WORK INSTRUCTIONS » Can you print the deer hunting thread word for word, starting at "That's tough! Have" and ending at "day time bucks."?

That's tough! Have you tried mock scrapes or buck bombs when you get in stand? Do you know the rut prediction for this year in area? I love getting in right before rifle (week before) which usually leads to day time bucks.


----------



## lovedr79

around here mid november the bucks start running does, i mean running them. day and night. grunt, rattle, scent seems to work for me. heck i had the biggest buck under my stand two years ago. i got in a little late, just barely light. as i was getting situated there he was. i hadnt even pulled my crossbow up much less quiver and bolts. and off he went..........


----------



## panFried

lovedr79 said:


> around here mid november the bucks start running does, i mean running them. day and night. grunt, rattle, scent seems to work for me. heck i had the biggest buck under my stand two years ago. i got in a little late, just barely light. as i was getting situated there he was. i hadnt even pulled my crossbow up much less quiver and bolts. and off he went..........

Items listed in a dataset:

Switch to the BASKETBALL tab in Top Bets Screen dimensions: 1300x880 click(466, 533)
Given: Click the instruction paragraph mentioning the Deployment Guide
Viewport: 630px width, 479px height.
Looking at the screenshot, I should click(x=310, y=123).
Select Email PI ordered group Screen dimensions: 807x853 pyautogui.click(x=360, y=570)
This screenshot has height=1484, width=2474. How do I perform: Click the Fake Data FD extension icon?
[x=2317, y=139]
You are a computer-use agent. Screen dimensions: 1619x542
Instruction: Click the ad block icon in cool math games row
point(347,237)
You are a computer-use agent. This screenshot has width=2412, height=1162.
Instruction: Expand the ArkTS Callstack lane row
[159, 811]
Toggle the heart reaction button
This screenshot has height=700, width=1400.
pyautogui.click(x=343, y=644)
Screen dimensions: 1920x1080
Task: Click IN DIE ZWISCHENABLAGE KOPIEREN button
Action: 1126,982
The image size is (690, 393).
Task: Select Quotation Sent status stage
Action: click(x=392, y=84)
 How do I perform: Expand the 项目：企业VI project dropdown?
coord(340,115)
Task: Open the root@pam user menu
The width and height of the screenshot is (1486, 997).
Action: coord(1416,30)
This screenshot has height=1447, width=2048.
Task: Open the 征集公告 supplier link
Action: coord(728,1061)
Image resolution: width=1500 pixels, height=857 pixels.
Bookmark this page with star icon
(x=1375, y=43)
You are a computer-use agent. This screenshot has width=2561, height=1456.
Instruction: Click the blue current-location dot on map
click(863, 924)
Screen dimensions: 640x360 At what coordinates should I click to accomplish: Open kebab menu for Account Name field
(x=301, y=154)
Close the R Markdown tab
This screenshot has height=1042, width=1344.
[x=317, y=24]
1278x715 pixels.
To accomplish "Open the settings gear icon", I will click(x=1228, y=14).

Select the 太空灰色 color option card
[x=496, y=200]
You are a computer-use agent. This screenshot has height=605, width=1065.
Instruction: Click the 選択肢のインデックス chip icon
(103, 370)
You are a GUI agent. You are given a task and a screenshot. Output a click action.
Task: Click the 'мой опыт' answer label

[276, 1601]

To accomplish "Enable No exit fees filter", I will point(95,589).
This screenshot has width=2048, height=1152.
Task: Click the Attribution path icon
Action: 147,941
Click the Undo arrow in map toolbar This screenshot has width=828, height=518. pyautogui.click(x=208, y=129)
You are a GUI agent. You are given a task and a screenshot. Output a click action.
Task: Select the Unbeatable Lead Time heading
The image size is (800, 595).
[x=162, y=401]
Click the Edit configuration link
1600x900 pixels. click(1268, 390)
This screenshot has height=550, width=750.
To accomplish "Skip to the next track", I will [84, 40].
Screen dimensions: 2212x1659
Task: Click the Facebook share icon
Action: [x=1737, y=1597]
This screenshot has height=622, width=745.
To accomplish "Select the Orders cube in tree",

THE REPLY »
That's tough! Have you tried mock scrapes or buck bombs when you get in stand? Do you know the rut prediction for this year in area? I love getting in right before rifle (week before) which usually leads to day time bucks.